» To do
Rewrite every one of these records with "Select" replaced by "Choose" and everything else left the same. Leave the pictures out of your answer.

[Records for pointing at text and elements]
-=-=-=-=-
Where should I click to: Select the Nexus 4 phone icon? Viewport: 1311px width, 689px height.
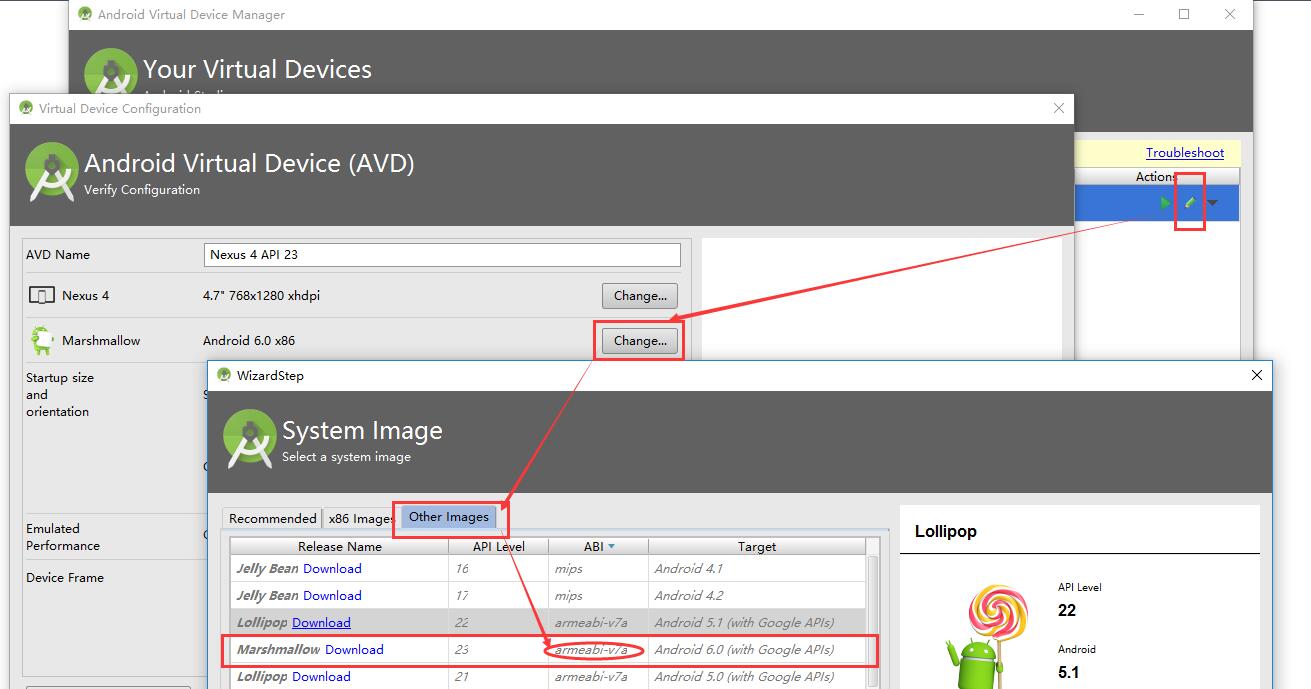pos(39,295)
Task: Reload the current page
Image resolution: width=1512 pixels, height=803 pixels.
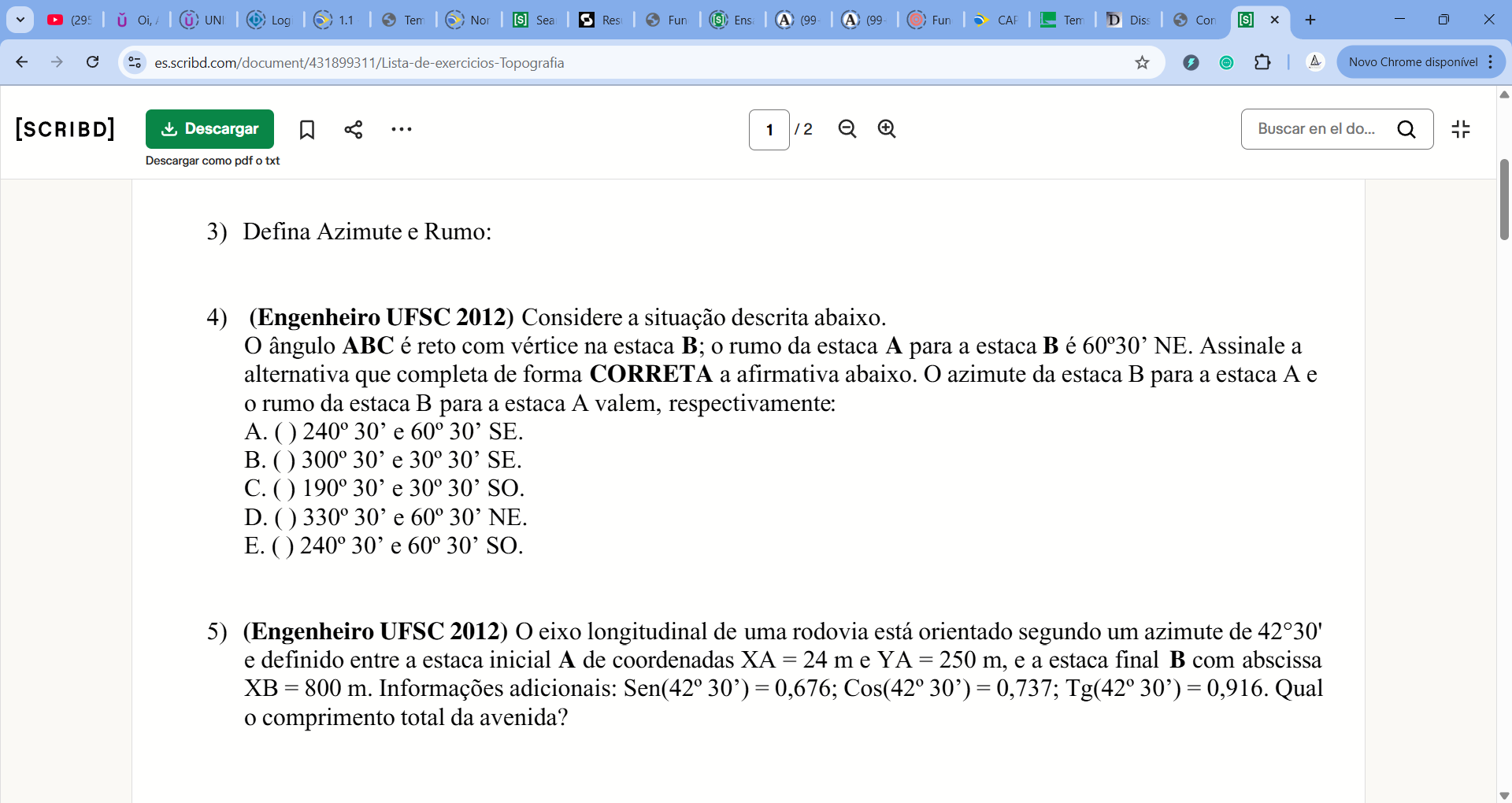Action: point(93,62)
-=-=-=-=-
» Task response
Where should I click to: Choose the Nexus 4 phone icon? Viewport: 1311px width, 689px height.
pos(39,295)
Task: Reload the current page
Image resolution: width=1512 pixels, height=803 pixels.
Action: point(93,62)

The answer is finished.